(RECORDS SHOWN):

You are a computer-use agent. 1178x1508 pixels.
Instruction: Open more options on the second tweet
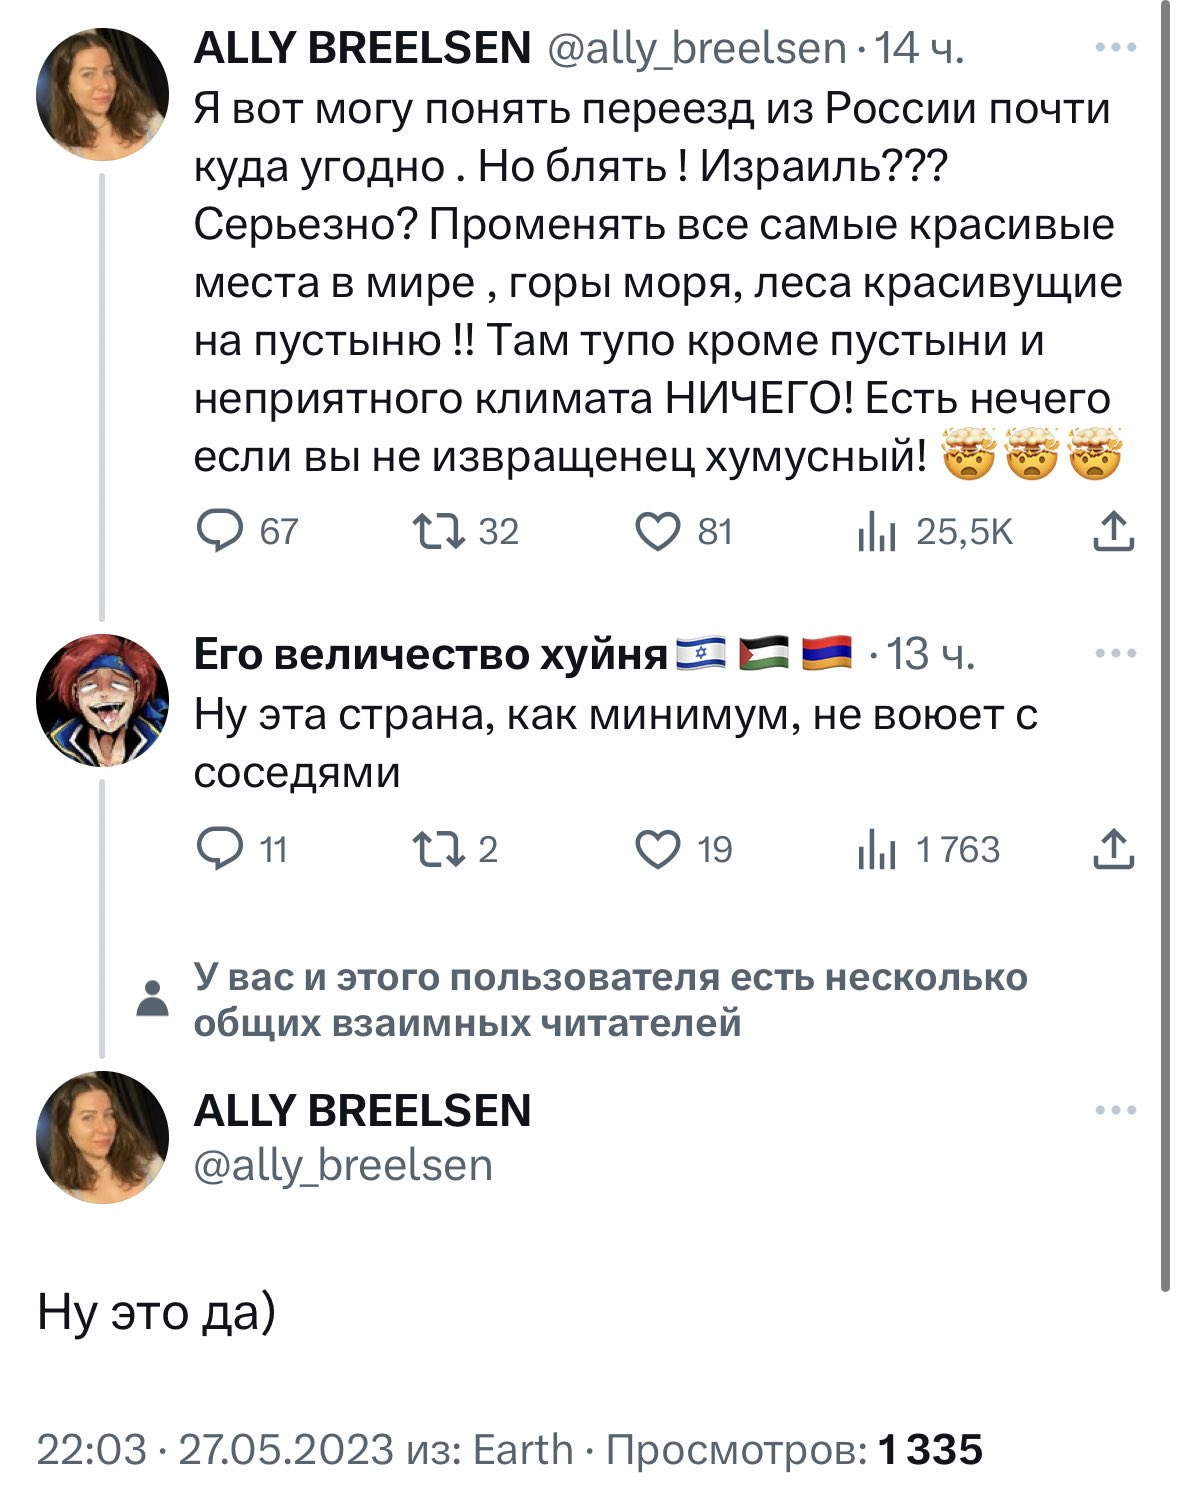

* * *

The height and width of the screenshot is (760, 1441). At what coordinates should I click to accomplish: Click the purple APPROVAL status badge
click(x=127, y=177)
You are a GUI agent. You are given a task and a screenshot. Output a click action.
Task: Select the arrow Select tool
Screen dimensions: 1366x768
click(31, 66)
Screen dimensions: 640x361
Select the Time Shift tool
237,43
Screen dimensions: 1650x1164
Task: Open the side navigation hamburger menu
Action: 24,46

(DIRECTIONS FOR THIS TASK): Starting at the line above that contains "You are a computer-use", repeat each line exactly up to and including the line that contains "Instruction: Open more", and stop there.

(RESULT OF THIS EXERCISE):
You are a computer-use agent. 1178x1508 pixels.
Instruction: Open more options on the second tweet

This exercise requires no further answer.